You can explore visually by zooming, rotating, and panning using natural click-and-drag gestures. Hovering your mouse over a point will show any metadata for that point. You can also inspect nearest-neighbor subsets. Clicking on a point causes the right pane to list the nearest neighbors, along with distances to the current point. The nearest-neighbor points are also highlighted in the projection.

It is sometimes useful to restrict the view to a subset of points and perform projections only on those points. To do so, you can select points in multiple ways:

  • After clicking on a point, its nearest neighbors are also selected.
  • After a search, the points matching the query are selected.
  • Enabling selection, clicking on a point and dragging defines a selection sphere.

Then click the "Isolate nnn points" button at the top of the Inspector pane on the right hand side. The following image shows 101 points selected and ready for the user to click "Isolate 101 points":

Selection of nearest neighbors

Selection of the nearest neighbors of “important” in a word embedding dataset.

Advanced tip: filtering with custom projection can be powerful. Below, we filtered the 100 nearest neighbors of “politics” and projected them onto the “worst” - “best” vector as an x axis. The y axis is random. As a result, one finds on the right side “ideas”, “science”, “perspective”, “journalism” but on the left “crisis”, “violence” and “conflict”.

Custom controls panel Custom projection
Custom projection controls. Custom projection of neighbors of "politics" onto "best" - "worst" vector.

To share your findings, you can use the bookmark panel in the bottom right corner and save the current state (including computed coordinates of any projection) as a small file. The Projector can then be pointed to a set of one or more of these files, producing the panel below. Other users can then walk through a sequence of bookmarks.

Bookmark panel

Metadata

If you are working with an embedding, you'll probably want to attach labels/images to the data points. You can do this by generating a metadata file containing the labels for each point and clicking "Load data" in the data panel of the Embedding Projector.

The metadata can be either labels or images, which are stored in a separate file. For labels, the format should be a TSV file (tab characters shown in red) whose first line contains column headers (shown in bold) and subsequent lines contain the metadata values. For example:

Word\tFrequency
Airplane\t345
Car\t241
...

The order of lines in the metadata file is assumed to match the order of vectors in the embedding variable, except for the header. Consequently, the (i+1)-th line in the metadata file corresponds to the i-th row of the embedding variable.
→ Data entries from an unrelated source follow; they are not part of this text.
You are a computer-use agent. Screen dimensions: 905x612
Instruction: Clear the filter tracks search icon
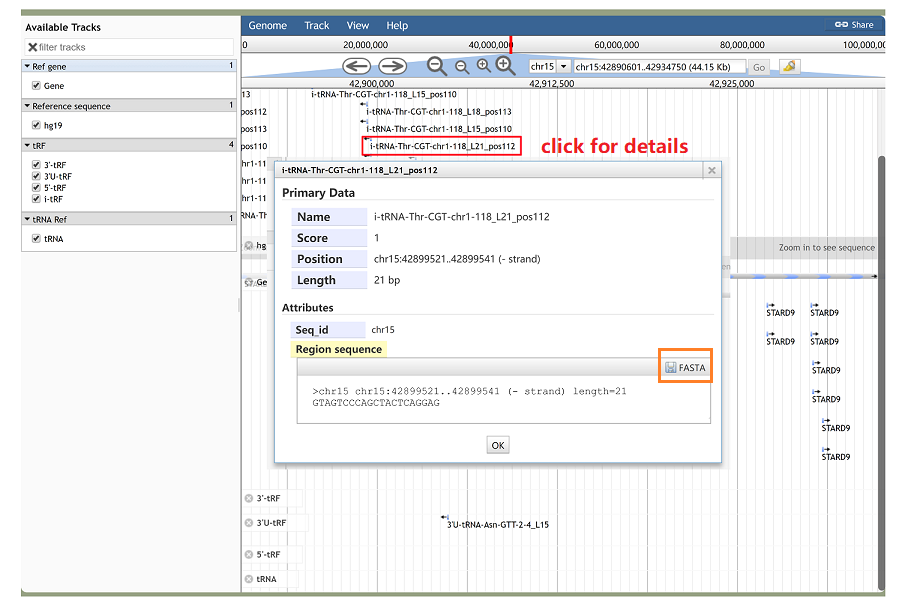pyautogui.click(x=32, y=47)
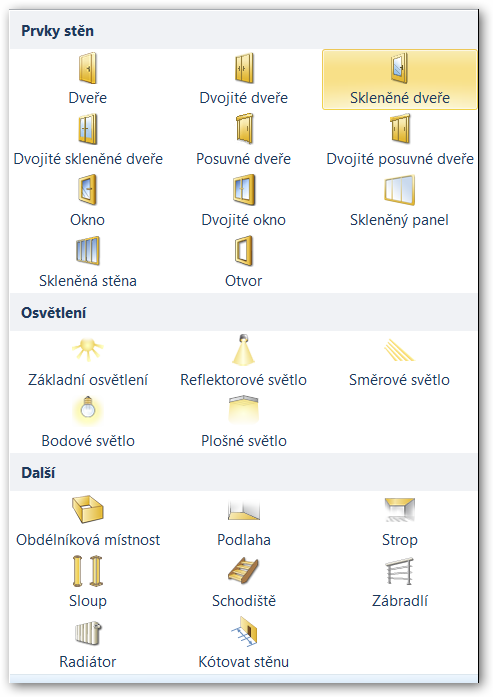
Task: Add a Bodové světlo point light
Action: pos(88,422)
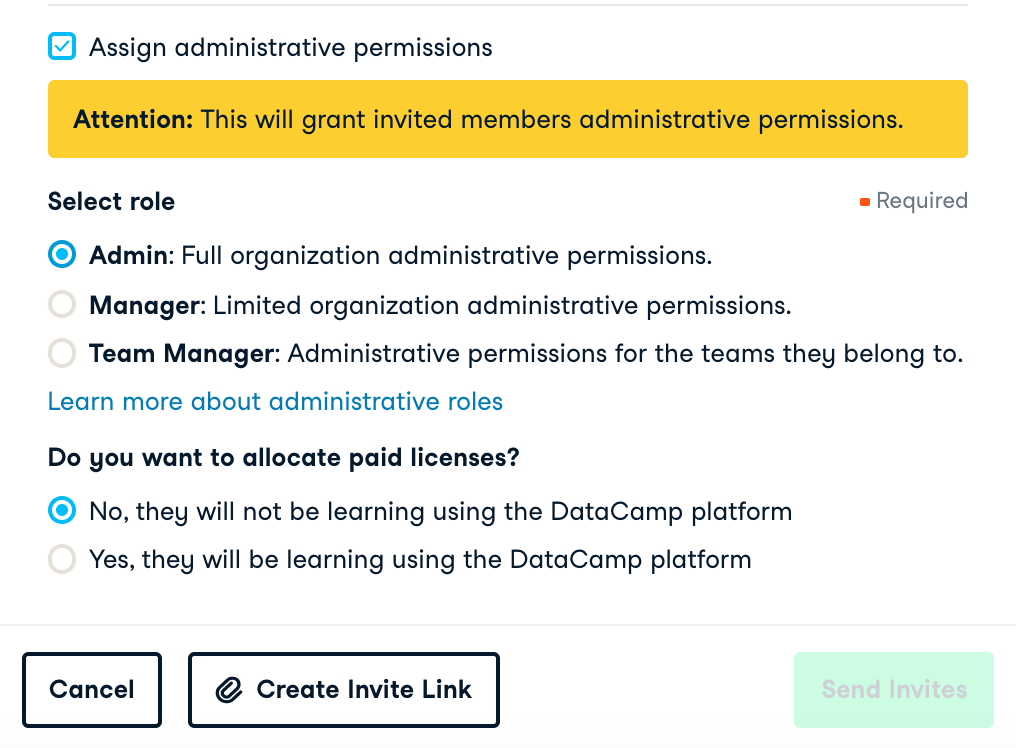Image resolution: width=1016 pixels, height=748 pixels.
Task: Click the "Assign administrative permissions" label text
Action: 290,47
If the TSV metadata file has only a single column, then we don’t expect a header row, and assume each row is the label of the embedding. We include this exception because it matches the commonly-used "vocab file" format.

To use images as metadata, you must produce a single sprite image, consisting of small thumbnails, one for each vector in the embedding. The sprite should store thumbnails in row-first order: the first data point placed in the top left and the last data point in the bottom right, though the last row doesn't have to be filled, as shown below.

0 1 2
3 4 5
6 7

Follow this link to see a fun example of thumbnail images in the Embedding Projector.

Mini-FAQ

Is "embedding" an action or a thing? Both. People talk about embedding words in a vector space (action) and about producing word embeddings (things). Common to both is the notion of embedding as a mapping from discrete objects to vectors. Creating or applying that mapping is an action, but the mapping itself is a thing.
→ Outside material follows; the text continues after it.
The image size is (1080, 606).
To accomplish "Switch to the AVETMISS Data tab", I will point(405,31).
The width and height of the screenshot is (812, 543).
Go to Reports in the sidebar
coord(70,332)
Are embeddings high-dimensional or low-dimensional? It depends. A 300-dimensional vector space of words and phrases, for instance, is often called low-dimensional (and dense) when compared to the millions of words and phrases it can contain. But mathematically it is high-dimensional, displaying many properties that are dramatically different from what our human intuition has learned about 2- and 3-dimensional spaces.

Is an embedding the same as an embedding layer? No. An embedding layer is a part of neural network, but an embedding is a more general concept.